**Task description:**
Exactly as written, transcribe the data that follows.

___ Extracted entries ___

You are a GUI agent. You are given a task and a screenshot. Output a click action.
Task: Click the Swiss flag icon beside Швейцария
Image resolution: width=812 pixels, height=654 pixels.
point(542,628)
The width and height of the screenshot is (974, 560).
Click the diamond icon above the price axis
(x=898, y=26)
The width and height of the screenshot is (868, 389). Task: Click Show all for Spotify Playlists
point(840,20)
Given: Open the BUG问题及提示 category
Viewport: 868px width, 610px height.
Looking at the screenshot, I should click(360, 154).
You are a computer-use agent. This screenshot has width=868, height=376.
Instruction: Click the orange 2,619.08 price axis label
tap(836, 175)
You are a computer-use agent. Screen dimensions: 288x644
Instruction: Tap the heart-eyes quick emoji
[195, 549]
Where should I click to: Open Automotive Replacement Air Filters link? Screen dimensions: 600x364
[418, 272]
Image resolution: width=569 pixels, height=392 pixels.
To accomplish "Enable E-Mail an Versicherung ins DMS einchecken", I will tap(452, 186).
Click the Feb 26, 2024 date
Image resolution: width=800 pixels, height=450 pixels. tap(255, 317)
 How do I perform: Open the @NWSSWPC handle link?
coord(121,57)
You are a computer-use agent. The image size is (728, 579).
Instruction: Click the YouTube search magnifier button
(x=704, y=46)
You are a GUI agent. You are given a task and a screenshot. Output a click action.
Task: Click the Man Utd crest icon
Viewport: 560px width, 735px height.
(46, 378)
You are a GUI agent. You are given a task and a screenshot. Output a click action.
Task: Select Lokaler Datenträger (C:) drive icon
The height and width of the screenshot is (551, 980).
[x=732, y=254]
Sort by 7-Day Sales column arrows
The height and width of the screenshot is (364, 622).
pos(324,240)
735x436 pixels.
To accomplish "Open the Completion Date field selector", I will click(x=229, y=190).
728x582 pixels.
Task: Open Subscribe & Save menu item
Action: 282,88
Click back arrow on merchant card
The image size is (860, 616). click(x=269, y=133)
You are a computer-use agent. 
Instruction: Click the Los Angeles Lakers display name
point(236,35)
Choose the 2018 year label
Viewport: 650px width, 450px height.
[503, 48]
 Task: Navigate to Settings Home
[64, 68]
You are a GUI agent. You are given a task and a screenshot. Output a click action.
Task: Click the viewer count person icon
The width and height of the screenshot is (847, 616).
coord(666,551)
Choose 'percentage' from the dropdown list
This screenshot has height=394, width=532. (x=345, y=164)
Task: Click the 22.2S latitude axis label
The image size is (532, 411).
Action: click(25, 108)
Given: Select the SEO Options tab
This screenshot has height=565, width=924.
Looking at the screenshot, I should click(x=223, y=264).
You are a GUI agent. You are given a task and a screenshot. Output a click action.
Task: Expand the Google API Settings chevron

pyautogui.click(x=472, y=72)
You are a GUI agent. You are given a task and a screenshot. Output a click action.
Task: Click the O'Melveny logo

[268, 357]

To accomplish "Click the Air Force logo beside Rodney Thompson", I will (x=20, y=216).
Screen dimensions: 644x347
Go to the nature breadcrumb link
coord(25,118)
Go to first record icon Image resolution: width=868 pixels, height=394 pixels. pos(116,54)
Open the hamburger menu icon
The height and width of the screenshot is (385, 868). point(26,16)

___

**Finished exercise:**
You are a GUI agent. You are given a task and a screenshot. Output a click action.
Task: Click the Swiss flag icon beside Швейцария
Image resolution: width=812 pixels, height=654 pixels.
point(542,628)
The width and height of the screenshot is (974, 560).
Click the diamond icon above the price axis
(x=898, y=26)
The width and height of the screenshot is (868, 389). Task: Click Show all for Spotify Playlists
point(840,20)
Given: Open the BUG问题及提示 category
Viewport: 868px width, 610px height.
Looking at the screenshot, I should click(360, 154).
You are a computer-use agent. This screenshot has width=868, height=376.
Instruction: Click the orange 2,619.08 price axis label
tap(836, 175)
You are a computer-use agent. Screen dimensions: 288x644
Instruction: Tap the heart-eyes quick emoji
[195, 549]
Where should I click to: Open Automotive Replacement Air Filters link? Screen dimensions: 600x364
[418, 272]
Image resolution: width=569 pixels, height=392 pixels.
To accomplish "Enable E-Mail an Versicherung ins DMS einchecken", I will tap(452, 186).
Click the Feb 26, 2024 date
Image resolution: width=800 pixels, height=450 pixels. tap(255, 317)
 How do I perform: Open the @NWSSWPC handle link?
coord(121,57)
You are a computer-use agent. The image size is (728, 579).
Instruction: Click the YouTube search magnifier button
(x=704, y=46)
You are a GUI agent. You are given a task and a screenshot. Output a click action.
Task: Click the Man Utd crest icon
Viewport: 560px width, 735px height.
(46, 378)
You are a GUI agent. You are given a task and a screenshot. Output a click action.
Task: Select Lokaler Datenträger (C:) drive icon
The height and width of the screenshot is (551, 980).
[x=732, y=254]
Sort by 7-Day Sales column arrows
The height and width of the screenshot is (364, 622).
pos(324,240)
735x436 pixels.
To accomplish "Open the Completion Date field selector", I will click(x=229, y=190).
728x582 pixels.
Task: Open Subscribe & Save menu item
Action: 282,88
Click back arrow on merchant card
The image size is (860, 616). click(x=269, y=133)
You are a computer-use agent. 
Instruction: Click the Los Angeles Lakers display name
point(236,35)
Choose the 2018 year label
Viewport: 650px width, 450px height.
[503, 48]
 Task: Navigate to Settings Home
[64, 68]
You are a GUI agent. You are given a task and a screenshot. Output a click action.
Task: Click the viewer count person icon
The width and height of the screenshot is (847, 616).
coord(666,551)
Choose 'percentage' from the dropdown list
This screenshot has height=394, width=532. (x=345, y=164)
Task: Click the 22.2S latitude axis label
The image size is (532, 411).
Action: click(25, 108)
Given: Select the SEO Options tab
This screenshot has height=565, width=924.
Looking at the screenshot, I should click(x=223, y=264).
You are a GUI agent. You are given a task and a screenshot. Output a click action.
Task: Expand the Google API Settings chevron

pyautogui.click(x=472, y=72)
You are a GUI agent. You are given a task and a screenshot. Output a click action.
Task: Click the O'Melveny logo

[268, 357]

To accomplish "Click the Air Force logo beside Rodney Thompson", I will (x=20, y=216).
Screen dimensions: 644x347
Go to the nature breadcrumb link
coord(25,118)
Go to first record icon Image resolution: width=868 pixels, height=394 pixels. pos(116,54)
Open the hamburger menu icon
The height and width of the screenshot is (385, 868). point(26,16)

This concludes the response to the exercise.